The data Block Start
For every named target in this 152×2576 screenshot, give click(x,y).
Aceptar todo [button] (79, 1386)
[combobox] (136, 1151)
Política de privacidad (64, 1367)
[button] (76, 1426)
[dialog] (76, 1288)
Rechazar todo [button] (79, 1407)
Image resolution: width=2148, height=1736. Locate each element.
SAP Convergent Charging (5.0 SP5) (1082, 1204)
The data Block End
Exercise instructions - Wherever a line in the data above contains the word "button", copy that line.

Finished task -
Aceptar todo [button] (79, 1386)
[button] (76, 1426)
Rechazar todo [button] (79, 1407)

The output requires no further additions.